We were staying in the "Old Quarter" of Hanoi, although it didn't feel that different to the rest of the City - just more congested and compact. We had a few days wandering around, although this is easier said that done because the narrow pavements are invariably blocked by motor-scooters, so you are forced to walk in the road and hope that the traffic (which largely consists of motorscooters than cars) drives around you!
We visited the masoleum of Ho Chi Minh (which was a strange experience, you half expect him to sit-up and stretch into a yawn given that he still looks like he is only sleeping!), the Temple of Literature (which has been bastardised by the arrival of tat-hawkers and tacky souvineer shops!) and the Emerald Lake amongst less notable tourist haunts.
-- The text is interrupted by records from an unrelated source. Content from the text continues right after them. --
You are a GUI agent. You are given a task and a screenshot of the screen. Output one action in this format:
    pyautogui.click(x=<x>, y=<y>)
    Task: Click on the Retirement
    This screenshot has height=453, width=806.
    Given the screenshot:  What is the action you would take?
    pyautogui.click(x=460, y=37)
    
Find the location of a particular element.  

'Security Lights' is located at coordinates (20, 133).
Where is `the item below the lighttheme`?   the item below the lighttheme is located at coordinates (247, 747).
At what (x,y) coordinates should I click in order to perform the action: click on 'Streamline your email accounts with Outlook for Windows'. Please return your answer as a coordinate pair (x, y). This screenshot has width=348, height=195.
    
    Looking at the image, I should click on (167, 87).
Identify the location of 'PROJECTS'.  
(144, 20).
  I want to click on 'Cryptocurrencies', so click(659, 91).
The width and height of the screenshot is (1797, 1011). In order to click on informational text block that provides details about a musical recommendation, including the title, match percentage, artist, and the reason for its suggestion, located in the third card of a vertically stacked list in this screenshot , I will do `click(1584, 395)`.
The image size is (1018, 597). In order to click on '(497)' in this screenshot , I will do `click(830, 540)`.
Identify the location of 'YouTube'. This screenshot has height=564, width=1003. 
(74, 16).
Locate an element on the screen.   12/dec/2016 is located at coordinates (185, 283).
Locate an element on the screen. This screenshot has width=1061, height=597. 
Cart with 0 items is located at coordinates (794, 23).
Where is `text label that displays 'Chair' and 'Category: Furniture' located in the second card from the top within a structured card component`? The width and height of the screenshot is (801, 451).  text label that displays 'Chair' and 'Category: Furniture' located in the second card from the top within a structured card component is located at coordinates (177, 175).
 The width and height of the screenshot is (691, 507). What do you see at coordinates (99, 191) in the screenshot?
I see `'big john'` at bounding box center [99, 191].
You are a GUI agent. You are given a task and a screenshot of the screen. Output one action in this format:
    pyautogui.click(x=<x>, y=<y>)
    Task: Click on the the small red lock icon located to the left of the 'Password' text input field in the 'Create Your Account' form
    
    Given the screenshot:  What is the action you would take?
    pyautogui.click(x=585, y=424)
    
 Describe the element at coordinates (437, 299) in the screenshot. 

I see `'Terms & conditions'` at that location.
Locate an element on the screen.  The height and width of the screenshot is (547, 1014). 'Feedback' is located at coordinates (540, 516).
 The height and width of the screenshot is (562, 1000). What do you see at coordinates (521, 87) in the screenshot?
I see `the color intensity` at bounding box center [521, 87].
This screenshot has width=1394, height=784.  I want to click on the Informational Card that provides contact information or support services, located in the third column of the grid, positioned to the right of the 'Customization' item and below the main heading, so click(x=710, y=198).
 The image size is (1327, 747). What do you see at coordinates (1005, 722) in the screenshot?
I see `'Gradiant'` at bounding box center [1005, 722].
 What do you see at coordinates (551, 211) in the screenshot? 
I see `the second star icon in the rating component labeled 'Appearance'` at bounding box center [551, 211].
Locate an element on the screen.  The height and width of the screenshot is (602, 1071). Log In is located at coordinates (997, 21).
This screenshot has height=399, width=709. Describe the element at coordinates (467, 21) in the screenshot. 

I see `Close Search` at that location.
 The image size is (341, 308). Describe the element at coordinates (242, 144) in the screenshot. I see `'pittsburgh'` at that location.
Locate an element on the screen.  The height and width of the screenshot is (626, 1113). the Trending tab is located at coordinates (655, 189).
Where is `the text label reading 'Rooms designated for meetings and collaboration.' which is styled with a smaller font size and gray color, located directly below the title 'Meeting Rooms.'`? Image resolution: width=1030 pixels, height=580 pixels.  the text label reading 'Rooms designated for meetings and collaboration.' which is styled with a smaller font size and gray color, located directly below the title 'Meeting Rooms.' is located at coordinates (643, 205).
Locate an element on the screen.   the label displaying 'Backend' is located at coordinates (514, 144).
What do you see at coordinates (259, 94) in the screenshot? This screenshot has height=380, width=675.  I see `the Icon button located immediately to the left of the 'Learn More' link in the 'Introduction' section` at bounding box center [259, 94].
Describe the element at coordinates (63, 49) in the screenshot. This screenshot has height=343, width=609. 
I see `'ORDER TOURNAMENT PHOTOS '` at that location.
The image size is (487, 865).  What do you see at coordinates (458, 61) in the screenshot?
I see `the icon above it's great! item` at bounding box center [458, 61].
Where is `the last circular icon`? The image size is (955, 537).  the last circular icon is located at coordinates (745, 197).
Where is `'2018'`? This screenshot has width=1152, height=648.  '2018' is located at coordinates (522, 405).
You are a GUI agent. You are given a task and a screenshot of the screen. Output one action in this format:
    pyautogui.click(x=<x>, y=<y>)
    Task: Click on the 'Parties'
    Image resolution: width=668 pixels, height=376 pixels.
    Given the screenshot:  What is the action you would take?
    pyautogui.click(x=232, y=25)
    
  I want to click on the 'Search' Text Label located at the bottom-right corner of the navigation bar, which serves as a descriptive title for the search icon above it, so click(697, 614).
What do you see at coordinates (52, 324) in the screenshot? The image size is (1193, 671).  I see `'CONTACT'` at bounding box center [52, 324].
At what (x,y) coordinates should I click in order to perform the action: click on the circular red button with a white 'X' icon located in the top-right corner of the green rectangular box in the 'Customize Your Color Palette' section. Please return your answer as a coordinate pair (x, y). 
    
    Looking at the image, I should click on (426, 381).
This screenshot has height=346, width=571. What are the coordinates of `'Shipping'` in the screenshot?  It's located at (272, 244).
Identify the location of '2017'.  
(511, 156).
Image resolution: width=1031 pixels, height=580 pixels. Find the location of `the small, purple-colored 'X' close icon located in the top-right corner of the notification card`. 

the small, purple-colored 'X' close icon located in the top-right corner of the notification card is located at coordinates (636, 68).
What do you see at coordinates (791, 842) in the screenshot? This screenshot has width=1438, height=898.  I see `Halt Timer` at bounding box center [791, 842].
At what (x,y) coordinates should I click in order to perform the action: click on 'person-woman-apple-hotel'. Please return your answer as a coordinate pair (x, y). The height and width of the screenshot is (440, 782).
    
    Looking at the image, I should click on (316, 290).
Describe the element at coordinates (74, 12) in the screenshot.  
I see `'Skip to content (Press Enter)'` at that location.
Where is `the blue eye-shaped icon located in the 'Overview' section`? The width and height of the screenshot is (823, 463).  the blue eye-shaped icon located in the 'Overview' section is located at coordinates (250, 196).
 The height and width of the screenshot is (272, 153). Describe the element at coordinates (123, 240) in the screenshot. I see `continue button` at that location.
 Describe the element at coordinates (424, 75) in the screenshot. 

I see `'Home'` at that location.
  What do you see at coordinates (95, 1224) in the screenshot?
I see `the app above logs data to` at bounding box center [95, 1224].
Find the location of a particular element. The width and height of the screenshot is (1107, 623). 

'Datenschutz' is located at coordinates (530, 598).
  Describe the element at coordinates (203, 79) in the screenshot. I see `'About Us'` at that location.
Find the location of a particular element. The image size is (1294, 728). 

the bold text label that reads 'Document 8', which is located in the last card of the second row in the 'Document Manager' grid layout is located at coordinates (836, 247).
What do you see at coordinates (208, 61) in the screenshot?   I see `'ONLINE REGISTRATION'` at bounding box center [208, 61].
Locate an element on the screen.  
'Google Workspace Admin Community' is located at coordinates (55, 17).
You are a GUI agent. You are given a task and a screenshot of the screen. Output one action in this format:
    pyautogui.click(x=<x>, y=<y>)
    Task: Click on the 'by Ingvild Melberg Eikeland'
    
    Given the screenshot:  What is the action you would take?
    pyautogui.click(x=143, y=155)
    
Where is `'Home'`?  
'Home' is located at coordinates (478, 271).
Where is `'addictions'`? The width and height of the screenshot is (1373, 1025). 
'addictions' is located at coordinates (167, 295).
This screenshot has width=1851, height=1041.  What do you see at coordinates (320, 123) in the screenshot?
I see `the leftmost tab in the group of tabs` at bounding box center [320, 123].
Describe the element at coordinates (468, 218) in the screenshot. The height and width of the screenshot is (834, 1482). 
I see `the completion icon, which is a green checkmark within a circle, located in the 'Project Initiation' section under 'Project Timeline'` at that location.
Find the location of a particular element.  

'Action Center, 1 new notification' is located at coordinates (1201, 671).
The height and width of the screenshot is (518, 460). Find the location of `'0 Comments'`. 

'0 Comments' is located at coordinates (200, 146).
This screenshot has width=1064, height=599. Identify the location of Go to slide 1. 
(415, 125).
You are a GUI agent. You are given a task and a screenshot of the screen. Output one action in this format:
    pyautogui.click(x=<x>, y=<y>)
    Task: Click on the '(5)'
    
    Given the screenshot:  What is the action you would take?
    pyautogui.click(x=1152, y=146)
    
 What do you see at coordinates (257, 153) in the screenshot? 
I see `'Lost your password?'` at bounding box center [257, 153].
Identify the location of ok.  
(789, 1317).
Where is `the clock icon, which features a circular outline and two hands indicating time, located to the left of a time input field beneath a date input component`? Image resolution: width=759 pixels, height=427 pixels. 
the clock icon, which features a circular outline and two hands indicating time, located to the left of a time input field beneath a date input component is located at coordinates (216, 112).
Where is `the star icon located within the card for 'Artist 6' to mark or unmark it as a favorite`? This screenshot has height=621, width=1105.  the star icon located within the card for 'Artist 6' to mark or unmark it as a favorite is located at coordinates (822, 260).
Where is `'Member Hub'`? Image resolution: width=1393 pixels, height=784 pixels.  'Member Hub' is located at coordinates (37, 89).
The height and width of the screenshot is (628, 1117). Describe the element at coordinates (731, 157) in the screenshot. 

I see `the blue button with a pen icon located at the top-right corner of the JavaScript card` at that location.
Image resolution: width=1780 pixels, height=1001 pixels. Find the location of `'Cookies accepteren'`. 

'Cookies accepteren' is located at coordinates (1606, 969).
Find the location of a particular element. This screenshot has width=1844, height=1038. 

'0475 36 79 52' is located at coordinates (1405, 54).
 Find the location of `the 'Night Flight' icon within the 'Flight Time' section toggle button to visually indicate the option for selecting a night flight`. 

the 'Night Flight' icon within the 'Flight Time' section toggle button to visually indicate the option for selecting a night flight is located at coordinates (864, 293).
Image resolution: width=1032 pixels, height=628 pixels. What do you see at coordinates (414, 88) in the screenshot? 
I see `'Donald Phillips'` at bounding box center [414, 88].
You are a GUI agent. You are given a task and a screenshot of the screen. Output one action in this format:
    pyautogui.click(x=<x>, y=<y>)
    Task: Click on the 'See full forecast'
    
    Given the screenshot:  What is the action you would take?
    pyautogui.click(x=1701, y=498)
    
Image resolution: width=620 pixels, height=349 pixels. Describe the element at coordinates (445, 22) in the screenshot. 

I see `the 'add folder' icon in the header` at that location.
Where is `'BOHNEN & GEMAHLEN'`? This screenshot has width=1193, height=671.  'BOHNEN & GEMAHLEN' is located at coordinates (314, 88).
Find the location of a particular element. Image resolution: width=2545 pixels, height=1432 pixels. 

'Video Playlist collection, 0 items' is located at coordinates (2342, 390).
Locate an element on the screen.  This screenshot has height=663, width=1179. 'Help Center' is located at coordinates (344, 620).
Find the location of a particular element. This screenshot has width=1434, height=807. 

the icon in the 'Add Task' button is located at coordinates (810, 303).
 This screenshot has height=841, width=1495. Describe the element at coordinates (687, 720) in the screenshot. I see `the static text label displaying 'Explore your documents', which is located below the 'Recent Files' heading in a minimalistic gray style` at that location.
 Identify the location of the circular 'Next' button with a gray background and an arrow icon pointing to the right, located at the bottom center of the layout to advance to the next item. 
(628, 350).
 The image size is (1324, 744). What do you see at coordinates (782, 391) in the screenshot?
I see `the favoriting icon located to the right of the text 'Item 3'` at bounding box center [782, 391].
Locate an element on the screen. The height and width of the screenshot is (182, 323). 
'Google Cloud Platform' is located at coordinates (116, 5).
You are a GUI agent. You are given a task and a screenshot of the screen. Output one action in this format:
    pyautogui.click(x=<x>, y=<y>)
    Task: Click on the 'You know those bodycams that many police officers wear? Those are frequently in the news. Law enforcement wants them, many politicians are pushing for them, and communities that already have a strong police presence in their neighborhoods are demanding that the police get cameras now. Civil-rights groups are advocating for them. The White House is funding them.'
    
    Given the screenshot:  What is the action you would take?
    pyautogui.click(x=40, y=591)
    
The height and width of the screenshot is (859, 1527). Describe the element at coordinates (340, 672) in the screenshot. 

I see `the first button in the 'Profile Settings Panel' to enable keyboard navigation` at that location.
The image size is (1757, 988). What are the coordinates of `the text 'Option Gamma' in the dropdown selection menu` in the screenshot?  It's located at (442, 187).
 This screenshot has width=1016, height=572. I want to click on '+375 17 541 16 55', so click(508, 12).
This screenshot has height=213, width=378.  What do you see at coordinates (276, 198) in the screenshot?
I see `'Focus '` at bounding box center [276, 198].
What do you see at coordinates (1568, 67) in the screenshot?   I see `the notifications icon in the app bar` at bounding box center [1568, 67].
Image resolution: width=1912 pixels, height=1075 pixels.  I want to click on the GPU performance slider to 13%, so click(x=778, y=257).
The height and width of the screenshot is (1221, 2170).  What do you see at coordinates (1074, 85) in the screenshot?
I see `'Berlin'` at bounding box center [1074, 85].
We certainly wished that we didn't spend so much time in HAnoi (certainly we could have done with a couple of days in Mui Ne and Hoi An, or even Sapa) as despite the claim that it is a "very charming and atmospheric city", it didn't really do much for us.
Jeremy took another cookery course (at KOTO) that was excellent! We also took a recommendation from the Lonely Planet (although we wondered if we were heading to the right place as we walked-up the rickity steps!) to the Vu Du hair salon - a veritibly oasis of tranquility in the lake of bilge water that was Hanoi! No wonder it is a favorite with the ex-pats, definately highly recommended by us!!
One thing that we noticed in here was the marked difference in the people compared to the rest of Vietnam. In Saigon (which nearly everyone in Saigon called "Saigon" but everyone in the north of Vietnam called it "Ho Chi Minh City"!) the people seemed more easy going and friendly, despite the fact that it is double the size of Hanoi and very much more chaoitic. A couple of guides said similar things - the people in the North (the bedrock of communist support in Vietnam, compared to the South) have a very different outlook to people in the South - "they would rather save and work studiously for the future rather than buy designer jeans and drink western alocohol". An interesting observation. We also found the food much nicer in the south in general, although we would certainly say that all the food in Vietnam that we had was very, very good.
We left Hanoi a little disappointed with our time there in some ways and sad in some ways that we were heading to our final destination of the amazing 7 months that we have had away.